Однако предания о волках, способных человеческим голосом беседовать со странствующими царевичами, еще не делают волка мифологическим животным. И так далее, примеров можно подобрать много.
Районы дикие, необжитые, где в буквальном смысле не ступала еще нога человека, весьма обширны – что за Уралом, что на Урале. И не исключено, что где-то в уральской горной тайге и сейчас греется на солнышке реликтовое животное, именуемое Великим Полозом – и по своей неразумности представления не имеющее, что молва наделила его способность оборачиваться человеком и «отводить» золото…
Геологические были о странном. Быль о машине-невидимке.
Это случилось в середине лета 1977-го года. Лето это памятно, в первую очередь, даже не своими странностями, о которых рассказано ниже, а тем, что именно тогда в Красноярском крае из магазинов начисто исчез шоколад. К этому привыкли не сразу, вот это выглядело по-настоящему странно: долгие годы шоколада в магазинах было хоть завались, и вдруг он исчез в одночасье, сначала показалось, это ненадолго, но выяснилось – лет на десять.
Ладно, не будем отвлекаться. Наш отряд тогда, как говорят в геологии, стоял на крохотной таежной речушке, у склона огромной и пологой, километров десять в диаметре, сопки, сплошь заросшей лесом. По другую сторону сопки – деревня. Из деревни к лагерю вокруг сопки вели две дороги, с высоты птичьего полета, надо полагать, смотревшиеся огромными полукружьями. Дорога с правой стороны сопки и дорога с левой. По какой из двух ни пойдешь от лагеря – придешь в деревню. По какой ни пойдешь от деревни… Ну, соответственно.
Место это, как в первый же день выяснилось, было медвежьей территорией. Медведь – зверь оседлый, отгораживает себе строго определенную территорию и, подобно средневековому феодалу, считает ее своим законным и неотъемлемым владением. Другим медведям внутрь отмеченных границ заходить категорически не рекомендуется – иначе хозяин постарается пустить их клочками по закоулочкам. Людям гораздо проще. Сытый и здоровый медведь никогда не трогает без особой нужды ни людей, ни домашнюю скотину, если люди соблюдают несложные правила.

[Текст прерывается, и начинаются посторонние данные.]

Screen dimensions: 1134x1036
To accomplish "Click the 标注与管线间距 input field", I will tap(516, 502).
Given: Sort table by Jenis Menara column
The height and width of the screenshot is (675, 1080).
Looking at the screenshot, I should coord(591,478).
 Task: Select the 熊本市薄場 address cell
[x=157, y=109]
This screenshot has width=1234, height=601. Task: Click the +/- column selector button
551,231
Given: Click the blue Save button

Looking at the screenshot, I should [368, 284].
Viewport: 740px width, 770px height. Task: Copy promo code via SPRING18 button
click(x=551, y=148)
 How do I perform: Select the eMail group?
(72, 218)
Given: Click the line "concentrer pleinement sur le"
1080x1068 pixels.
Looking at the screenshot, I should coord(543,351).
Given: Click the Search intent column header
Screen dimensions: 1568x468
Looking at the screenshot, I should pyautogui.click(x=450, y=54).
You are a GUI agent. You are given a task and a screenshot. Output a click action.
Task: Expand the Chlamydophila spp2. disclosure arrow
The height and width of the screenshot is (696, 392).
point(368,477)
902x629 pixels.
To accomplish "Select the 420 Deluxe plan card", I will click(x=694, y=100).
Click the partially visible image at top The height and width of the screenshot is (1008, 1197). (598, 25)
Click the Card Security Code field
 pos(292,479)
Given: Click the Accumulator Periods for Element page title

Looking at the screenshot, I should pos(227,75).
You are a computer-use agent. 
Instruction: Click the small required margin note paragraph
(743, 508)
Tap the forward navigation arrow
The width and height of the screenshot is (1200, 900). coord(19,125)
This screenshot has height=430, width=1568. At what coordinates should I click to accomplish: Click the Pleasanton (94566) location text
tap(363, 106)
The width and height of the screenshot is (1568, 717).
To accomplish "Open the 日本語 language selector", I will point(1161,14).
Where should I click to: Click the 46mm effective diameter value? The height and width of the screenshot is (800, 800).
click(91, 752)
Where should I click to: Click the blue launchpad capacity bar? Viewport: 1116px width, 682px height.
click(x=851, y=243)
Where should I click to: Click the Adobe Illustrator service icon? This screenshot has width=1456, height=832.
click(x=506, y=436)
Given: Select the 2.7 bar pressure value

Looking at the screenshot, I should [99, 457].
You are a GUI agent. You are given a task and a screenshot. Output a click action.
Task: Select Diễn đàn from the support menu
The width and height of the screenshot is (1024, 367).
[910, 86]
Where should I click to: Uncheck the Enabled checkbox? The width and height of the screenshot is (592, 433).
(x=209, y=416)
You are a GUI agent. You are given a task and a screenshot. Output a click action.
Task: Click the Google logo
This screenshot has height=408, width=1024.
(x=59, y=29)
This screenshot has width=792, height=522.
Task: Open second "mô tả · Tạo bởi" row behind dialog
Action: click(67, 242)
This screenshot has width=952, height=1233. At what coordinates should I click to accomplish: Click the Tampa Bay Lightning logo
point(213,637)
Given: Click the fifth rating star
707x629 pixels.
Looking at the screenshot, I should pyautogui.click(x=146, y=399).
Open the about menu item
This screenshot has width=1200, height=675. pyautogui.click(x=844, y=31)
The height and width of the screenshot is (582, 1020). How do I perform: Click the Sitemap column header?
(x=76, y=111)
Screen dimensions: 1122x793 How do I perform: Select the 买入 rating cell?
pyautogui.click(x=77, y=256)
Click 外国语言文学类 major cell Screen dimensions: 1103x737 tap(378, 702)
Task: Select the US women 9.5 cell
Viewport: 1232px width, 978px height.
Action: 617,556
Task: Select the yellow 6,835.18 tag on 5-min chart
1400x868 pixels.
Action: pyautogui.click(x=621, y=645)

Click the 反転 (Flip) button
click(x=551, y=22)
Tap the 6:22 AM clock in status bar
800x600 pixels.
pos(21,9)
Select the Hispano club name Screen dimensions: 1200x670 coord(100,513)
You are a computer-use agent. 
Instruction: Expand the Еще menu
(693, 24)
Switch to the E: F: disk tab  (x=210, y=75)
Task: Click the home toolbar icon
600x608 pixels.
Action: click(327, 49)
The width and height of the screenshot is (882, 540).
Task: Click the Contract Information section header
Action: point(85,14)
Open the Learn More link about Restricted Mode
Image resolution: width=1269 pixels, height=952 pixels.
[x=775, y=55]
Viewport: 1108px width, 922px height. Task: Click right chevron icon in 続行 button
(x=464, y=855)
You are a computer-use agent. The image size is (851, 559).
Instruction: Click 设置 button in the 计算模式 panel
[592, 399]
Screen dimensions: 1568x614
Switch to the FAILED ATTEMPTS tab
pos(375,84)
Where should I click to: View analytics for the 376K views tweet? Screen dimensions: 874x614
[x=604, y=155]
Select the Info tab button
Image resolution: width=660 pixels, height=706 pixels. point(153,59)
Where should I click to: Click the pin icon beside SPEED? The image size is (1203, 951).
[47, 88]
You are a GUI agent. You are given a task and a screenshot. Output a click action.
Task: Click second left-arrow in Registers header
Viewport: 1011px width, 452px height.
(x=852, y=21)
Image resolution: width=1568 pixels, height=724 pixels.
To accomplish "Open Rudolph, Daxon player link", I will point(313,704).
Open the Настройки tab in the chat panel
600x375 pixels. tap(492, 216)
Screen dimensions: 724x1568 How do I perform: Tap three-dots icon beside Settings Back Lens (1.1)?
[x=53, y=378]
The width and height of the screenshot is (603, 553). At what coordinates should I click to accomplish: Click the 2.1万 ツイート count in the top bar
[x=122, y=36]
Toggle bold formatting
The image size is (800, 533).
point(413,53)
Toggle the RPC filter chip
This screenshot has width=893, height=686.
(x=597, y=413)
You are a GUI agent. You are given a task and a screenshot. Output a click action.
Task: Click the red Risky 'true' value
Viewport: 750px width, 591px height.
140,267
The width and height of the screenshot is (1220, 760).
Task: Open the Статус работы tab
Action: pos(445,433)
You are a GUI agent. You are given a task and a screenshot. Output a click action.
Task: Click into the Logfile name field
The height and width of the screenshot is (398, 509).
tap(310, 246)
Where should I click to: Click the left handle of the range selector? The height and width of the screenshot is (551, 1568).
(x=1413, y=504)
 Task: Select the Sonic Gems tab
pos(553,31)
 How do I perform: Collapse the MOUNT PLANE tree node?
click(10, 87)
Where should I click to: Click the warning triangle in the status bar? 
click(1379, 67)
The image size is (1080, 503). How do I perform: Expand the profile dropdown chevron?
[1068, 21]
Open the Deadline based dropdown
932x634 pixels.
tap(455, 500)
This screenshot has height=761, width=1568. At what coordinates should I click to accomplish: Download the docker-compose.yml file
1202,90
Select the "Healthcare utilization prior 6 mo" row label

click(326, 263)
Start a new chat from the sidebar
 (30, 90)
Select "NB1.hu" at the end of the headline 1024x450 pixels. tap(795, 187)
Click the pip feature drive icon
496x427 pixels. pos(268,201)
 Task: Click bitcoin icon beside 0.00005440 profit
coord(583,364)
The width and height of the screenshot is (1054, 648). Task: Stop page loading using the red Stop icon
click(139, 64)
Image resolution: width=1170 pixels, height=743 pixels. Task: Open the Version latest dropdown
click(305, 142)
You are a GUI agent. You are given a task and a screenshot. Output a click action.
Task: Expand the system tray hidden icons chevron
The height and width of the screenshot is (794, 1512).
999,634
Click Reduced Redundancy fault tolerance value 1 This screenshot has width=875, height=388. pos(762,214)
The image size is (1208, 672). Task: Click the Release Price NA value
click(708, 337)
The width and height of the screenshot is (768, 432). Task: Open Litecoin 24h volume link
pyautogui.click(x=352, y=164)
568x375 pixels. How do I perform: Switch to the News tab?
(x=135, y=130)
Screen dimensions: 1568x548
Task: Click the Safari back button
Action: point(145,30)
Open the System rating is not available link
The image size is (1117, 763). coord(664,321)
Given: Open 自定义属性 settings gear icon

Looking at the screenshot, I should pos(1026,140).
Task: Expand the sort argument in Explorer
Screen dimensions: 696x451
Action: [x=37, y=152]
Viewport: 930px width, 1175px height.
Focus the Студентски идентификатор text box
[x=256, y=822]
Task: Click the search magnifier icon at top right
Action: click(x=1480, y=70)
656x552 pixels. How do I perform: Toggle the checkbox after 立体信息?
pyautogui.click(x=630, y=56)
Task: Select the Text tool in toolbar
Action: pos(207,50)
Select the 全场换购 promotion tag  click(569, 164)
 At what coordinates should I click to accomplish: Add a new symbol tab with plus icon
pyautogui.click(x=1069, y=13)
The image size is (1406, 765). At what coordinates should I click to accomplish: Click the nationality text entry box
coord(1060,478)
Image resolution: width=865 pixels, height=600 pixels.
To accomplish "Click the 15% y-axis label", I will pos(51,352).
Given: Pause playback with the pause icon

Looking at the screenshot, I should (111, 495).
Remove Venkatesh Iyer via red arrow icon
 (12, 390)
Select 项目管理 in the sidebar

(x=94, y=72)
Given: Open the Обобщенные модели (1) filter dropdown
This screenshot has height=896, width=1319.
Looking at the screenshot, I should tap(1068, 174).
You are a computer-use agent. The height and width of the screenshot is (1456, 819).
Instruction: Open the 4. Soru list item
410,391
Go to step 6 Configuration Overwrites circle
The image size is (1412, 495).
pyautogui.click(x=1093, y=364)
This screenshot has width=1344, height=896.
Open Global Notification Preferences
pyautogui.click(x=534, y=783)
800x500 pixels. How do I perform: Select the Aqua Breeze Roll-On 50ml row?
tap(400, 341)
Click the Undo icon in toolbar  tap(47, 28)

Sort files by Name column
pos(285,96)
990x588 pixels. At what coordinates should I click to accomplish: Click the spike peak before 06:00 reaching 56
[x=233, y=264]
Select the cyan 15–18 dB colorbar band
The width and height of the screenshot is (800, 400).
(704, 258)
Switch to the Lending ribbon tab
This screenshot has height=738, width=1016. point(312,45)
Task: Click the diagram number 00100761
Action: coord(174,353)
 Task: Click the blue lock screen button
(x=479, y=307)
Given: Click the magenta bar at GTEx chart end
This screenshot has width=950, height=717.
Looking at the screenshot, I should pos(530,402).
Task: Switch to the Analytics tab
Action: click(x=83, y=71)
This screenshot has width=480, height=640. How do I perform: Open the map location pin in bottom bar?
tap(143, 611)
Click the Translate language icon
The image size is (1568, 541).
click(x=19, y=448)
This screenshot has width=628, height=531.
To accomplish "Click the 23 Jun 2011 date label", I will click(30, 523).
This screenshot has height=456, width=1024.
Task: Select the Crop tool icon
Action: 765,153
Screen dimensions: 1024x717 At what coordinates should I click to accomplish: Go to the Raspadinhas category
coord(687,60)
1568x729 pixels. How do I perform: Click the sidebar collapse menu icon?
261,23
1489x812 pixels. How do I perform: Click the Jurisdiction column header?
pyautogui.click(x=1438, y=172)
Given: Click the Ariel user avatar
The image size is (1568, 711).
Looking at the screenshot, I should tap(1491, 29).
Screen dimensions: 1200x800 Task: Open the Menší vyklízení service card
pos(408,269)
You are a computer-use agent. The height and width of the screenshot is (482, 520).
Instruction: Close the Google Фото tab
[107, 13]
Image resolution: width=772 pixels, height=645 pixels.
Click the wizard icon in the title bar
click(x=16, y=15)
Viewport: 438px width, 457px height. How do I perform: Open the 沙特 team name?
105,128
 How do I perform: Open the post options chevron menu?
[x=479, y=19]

Позже выяснилось, что здешний топтыгин был не просто феодалом, а наследственным хозяином. Поколении, кажется, в четвертом. И прадедушка его, и дедушка и папаша (а может, прабабушка, бабушка и мамаша, в такие тонкости никто не вдавался) обитали в этих самых местах с довоенных времен. С деревенскими медведь поддерживал своего рода нейтралитет: в селе он не пакостничал, коров, во множестве шлявшихся по тайге, никогда не трогал, а деревенские, в свою очередь, воздерживались от актов вооруженной агрессии по отношению к династии топтыгиных. Городские охотники в те времена туда не добирались. Так что всем было удобно, всем было хорошо, и людям, и косолапому.